» **RECORDS SHOWN**:
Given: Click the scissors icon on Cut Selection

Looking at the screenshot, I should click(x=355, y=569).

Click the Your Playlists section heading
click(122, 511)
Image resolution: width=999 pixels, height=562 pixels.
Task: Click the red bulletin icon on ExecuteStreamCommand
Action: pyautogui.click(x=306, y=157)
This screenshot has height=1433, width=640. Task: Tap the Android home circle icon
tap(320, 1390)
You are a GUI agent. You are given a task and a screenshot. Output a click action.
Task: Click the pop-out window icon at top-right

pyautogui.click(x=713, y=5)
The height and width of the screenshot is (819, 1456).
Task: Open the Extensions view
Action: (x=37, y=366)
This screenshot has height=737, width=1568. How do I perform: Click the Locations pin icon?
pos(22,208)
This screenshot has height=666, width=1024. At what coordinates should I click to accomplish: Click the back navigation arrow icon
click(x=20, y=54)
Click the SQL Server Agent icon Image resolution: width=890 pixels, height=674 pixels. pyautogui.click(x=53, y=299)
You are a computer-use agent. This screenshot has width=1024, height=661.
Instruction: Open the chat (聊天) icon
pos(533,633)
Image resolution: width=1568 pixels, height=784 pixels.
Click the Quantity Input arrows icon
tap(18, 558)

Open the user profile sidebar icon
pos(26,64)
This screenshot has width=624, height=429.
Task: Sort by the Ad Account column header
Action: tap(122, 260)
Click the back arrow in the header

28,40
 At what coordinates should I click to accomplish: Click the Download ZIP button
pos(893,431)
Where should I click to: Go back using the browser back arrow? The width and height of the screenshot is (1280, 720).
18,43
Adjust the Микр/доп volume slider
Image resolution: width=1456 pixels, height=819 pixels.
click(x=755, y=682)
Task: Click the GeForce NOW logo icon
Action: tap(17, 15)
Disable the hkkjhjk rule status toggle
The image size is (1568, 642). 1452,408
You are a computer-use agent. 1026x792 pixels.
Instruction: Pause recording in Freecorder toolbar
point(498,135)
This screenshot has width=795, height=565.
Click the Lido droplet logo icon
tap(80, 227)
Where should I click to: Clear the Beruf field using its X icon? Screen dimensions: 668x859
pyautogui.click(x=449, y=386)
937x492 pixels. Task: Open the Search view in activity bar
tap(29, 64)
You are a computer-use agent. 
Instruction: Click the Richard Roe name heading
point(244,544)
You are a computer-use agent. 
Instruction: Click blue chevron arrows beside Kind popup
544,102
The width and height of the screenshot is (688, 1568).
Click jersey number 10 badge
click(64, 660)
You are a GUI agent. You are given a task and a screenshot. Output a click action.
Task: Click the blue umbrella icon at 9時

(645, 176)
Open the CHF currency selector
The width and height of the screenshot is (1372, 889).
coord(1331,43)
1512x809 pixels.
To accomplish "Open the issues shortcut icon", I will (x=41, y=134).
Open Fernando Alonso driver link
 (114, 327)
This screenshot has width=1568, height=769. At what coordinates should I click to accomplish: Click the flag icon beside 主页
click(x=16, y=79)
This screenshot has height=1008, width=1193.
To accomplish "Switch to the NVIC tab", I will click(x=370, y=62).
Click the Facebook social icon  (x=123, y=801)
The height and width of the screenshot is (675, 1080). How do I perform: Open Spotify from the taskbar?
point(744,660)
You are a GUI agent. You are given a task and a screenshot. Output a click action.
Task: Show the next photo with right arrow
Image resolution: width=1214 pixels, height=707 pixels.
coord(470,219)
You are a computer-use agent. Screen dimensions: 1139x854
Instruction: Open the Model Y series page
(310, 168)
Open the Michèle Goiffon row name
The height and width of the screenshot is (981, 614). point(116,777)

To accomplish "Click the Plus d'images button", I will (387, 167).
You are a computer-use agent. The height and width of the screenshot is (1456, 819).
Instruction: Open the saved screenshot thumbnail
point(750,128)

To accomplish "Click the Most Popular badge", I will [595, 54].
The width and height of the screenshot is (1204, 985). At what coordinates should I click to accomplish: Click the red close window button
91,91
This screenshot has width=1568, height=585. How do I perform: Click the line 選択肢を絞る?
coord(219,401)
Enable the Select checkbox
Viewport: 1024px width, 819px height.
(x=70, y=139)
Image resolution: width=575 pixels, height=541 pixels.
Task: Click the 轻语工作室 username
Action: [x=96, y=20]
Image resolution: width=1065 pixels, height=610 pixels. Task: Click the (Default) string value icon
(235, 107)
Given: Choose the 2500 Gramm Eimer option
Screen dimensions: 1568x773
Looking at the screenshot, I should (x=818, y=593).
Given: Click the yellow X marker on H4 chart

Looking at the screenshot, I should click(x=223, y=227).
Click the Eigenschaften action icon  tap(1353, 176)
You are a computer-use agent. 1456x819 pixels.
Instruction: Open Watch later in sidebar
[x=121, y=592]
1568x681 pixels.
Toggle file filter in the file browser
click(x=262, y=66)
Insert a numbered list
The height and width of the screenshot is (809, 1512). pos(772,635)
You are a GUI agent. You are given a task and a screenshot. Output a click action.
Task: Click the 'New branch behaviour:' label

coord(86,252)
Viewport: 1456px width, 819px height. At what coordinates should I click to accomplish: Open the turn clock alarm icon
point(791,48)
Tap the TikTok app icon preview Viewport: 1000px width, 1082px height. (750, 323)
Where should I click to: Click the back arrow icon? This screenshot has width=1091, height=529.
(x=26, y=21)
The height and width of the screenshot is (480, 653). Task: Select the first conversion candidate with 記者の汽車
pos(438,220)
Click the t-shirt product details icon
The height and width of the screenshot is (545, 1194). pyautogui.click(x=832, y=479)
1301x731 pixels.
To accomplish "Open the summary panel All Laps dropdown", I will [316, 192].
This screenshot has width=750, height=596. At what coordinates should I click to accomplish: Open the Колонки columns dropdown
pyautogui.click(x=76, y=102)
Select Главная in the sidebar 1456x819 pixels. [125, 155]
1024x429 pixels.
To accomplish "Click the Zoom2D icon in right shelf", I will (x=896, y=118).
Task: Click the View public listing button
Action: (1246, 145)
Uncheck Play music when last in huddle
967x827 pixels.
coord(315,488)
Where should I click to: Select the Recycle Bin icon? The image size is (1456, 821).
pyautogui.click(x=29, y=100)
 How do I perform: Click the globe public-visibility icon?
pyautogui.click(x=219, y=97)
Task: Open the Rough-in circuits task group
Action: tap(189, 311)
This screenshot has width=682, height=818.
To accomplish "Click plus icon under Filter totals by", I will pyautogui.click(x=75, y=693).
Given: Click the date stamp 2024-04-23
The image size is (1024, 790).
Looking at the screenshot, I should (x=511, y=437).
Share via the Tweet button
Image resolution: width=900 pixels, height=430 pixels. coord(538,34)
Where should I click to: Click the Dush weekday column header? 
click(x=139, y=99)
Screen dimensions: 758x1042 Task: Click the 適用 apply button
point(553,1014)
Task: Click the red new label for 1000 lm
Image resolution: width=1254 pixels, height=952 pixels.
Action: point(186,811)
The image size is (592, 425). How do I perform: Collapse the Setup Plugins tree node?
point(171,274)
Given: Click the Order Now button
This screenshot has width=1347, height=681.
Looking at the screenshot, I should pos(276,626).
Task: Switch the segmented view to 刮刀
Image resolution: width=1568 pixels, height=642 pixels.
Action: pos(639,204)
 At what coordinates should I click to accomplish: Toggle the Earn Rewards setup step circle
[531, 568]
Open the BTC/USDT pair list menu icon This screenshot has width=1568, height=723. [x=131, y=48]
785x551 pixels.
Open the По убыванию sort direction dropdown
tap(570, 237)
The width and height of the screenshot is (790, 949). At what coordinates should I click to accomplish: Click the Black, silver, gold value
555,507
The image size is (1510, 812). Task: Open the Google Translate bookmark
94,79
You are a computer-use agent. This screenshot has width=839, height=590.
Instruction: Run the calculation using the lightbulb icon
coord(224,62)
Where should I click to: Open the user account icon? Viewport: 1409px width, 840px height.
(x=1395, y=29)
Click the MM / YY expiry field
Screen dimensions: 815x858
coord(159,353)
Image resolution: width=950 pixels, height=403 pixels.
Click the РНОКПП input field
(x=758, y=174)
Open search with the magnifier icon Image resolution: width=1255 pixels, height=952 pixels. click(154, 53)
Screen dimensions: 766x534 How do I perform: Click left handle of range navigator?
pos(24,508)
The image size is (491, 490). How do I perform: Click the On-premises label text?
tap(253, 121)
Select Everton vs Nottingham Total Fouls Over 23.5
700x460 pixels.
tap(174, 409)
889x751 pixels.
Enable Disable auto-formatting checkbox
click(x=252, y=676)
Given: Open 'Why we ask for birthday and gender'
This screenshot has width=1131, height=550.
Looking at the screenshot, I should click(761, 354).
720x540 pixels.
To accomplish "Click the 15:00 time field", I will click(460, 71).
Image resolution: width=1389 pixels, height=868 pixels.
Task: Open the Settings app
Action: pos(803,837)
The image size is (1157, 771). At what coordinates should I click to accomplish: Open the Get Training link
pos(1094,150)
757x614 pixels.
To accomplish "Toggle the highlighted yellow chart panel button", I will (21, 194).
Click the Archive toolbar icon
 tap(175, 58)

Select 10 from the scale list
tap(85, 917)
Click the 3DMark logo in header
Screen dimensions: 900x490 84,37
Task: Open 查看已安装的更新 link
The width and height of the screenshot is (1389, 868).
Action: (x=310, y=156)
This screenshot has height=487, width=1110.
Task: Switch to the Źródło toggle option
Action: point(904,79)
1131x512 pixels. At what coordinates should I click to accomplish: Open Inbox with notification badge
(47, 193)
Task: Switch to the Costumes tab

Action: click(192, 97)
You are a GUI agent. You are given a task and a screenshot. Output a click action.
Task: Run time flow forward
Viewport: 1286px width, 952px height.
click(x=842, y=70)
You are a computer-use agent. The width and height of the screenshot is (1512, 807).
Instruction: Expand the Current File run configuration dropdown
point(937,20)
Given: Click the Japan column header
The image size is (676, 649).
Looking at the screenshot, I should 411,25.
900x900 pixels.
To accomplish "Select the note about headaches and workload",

» **REQUIREMENTS**: Update the lines that run from the one containing "The image size is (1157, 771)." through the one containing "Action: point(904,79)" by writing them out again with "Archive toolbar icon" changed to "Archive toolbar button" and nothing else altered.

» **FINISHED EXERCISE**:
The image size is (1157, 771). At what coordinates should I click to accomplish: Open the Get Training link
pos(1094,150)
757x614 pixels.
To accomplish "Toggle the highlighted yellow chart panel button", I will (21, 194).
Click the Archive toolbar button
 tap(175, 58)

Select 10 from the scale list
tap(85, 917)
Click the 3DMark logo in header
Screen dimensions: 900x490 84,37
Task: Open 查看已安装的更新 link
The width and height of the screenshot is (1389, 868).
Action: (x=310, y=156)
This screenshot has height=487, width=1110.
Task: Switch to the Źródło toggle option
Action: point(904,79)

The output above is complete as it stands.